Parts of the exercise:
• A. Please explain, in one to three sentences and based on the Tableau ingestion page, why the source tries to extract the schema from a databaseTable's fully qualified name.
• B. Decide whether each statement agrees with the Tableau ingestion page, answering yes or no and quoting the deciding words: (i) the Domains capability works without any extra component; (ii) metadata is extracted through Tableau's GraphQL interface; (iii) Tableau Server versions older than 2021.1.10 are certain not to work.
** START OF Excerpt **
Tableau
Module tableau
Important Capabilities
Capability | Status | Notes |
---|---|---|
Dataset Usage | ✅ | Dashboard/Chart view counts, enabled using extract_usage_stats config |
Descriptions | ✅ | Enabled by default |
Detect Deleted Entities | ✅ | Enabled by default when stateful ingestion is turned on. |
Domains | ❌ | Requires transformer |
Extract Ownership | ✅ | Requires recipe configuration |
Extract Tags | ✅ | Requires recipe configuration |
Platform Instance | ✅ | Enabled by default |
Table-Level Lineage | ✅ | Enabled by default |
Prerequisites
In order to ingest metadata from Tableau, you will need:
- Tableau Server Version 2021.1.10 and above. It may also work for older versions.
- Enable the Tableau Metadata API for Tableau Server, if its not already enabled.
- Tableau Credentials (Username/Password or Personal Access Token)
- The user or token must have Site Administrator Explorer permissions.
Ingestion through UI
The following video shows you how to get started with ingesting Tableau metadata through the UI.
Integration Details
This plugin extracts Sheets, Dashboards, Embedded and Published Data sources metadata within Workbooks in a given project
on a Tableau site. Tableau's GraphQL interface is used to extract metadata information. Queries used to extract metadata are located
in metadata-ingestion/src/datahub/ingestion/source/tableau_common.py
Concept Mapping
This ingestion source maps the following Source System Concepts to DataHub Concepts:
Source Concept | DataHub Concept | Notes |
---|---|---|
"Tableau" | Data Platform | |
Project | Container | SubType "Project" |
Embedded DataSource | Dataset | SubType "Embedded Data Source" |
Published DataSource | Dataset | SubType "Published Data Source" |
Custom SQL Table | Dataset | SubTypes "View" , "Custom SQL" |
Embedded or External Tables | Dataset | |
Sheet | Chart | |
Dashboard | Dashboard | |
User | User (a.k.a CorpUser) | Optionally Extracted |
Workbook | Container | SubType "Workbook" |
Tag | Tag | Optionally Extracted |
Lineage
Lineage is emitted as received from Tableau's metadata API for
- Sheets contained within a Dashboard
- Embedded or Published Data Sources depended on by a Sheet
- Published Data Sources upstream to Embedded datasource
- Tables upstream to Embedded or Published Data Source
- Custom SQL datasources upstream to Embedded or Published Data Source
- Tables upstream to Custom SQL Data Source
Caveats
- Tableau metadata API might return incorrect schema name for tables for some databases, leading to incorrect metadata in DataHub. This source attempts to extract correct schema from databaseTable's fully qualified name, wherever possible. Read Using the databaseTable object in query for caveats in using schema attribute.
Troubleshooting
Why are only some workbooks/custom SQLs/published datasources ingested from the specified project?
** END OF Excerpt **
** START OF Record set **
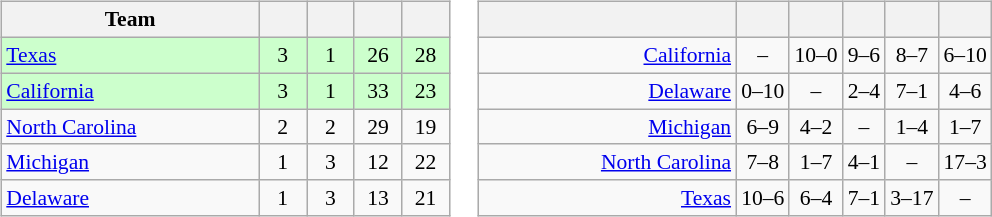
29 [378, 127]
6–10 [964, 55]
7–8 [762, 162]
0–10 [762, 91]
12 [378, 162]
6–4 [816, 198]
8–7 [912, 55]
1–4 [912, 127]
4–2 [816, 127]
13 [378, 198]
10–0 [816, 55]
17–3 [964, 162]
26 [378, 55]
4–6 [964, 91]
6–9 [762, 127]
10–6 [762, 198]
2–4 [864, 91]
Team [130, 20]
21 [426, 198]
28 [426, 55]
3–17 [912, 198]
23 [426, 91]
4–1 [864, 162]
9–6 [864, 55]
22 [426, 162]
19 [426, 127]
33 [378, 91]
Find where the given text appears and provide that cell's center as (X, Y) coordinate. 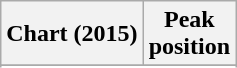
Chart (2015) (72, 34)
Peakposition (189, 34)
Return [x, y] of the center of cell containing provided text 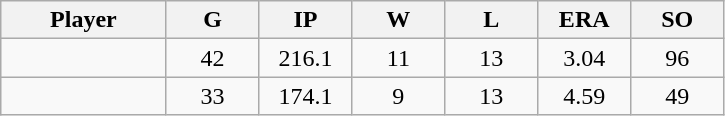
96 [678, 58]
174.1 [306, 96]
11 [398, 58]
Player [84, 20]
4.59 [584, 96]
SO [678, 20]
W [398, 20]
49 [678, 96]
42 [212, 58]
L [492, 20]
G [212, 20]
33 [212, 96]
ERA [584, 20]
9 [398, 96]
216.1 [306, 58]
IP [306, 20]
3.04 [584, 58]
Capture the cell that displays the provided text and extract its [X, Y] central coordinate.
** END OF Record set **
Answers for the exercise:
• A. Tableau's metadata API can return an incorrect schema name for tables in some databases, which results in incorrect metadata in DataHub. Wherever possible, the source takes the schema from the databaseTable's fully qualified name to get the correct one.

• B.
(i) No: "Requires transformer".
(ii) Yes: "Tableau's GraphQL interface is used to extract metadata information."
(iii) No: "It may also work for older versions."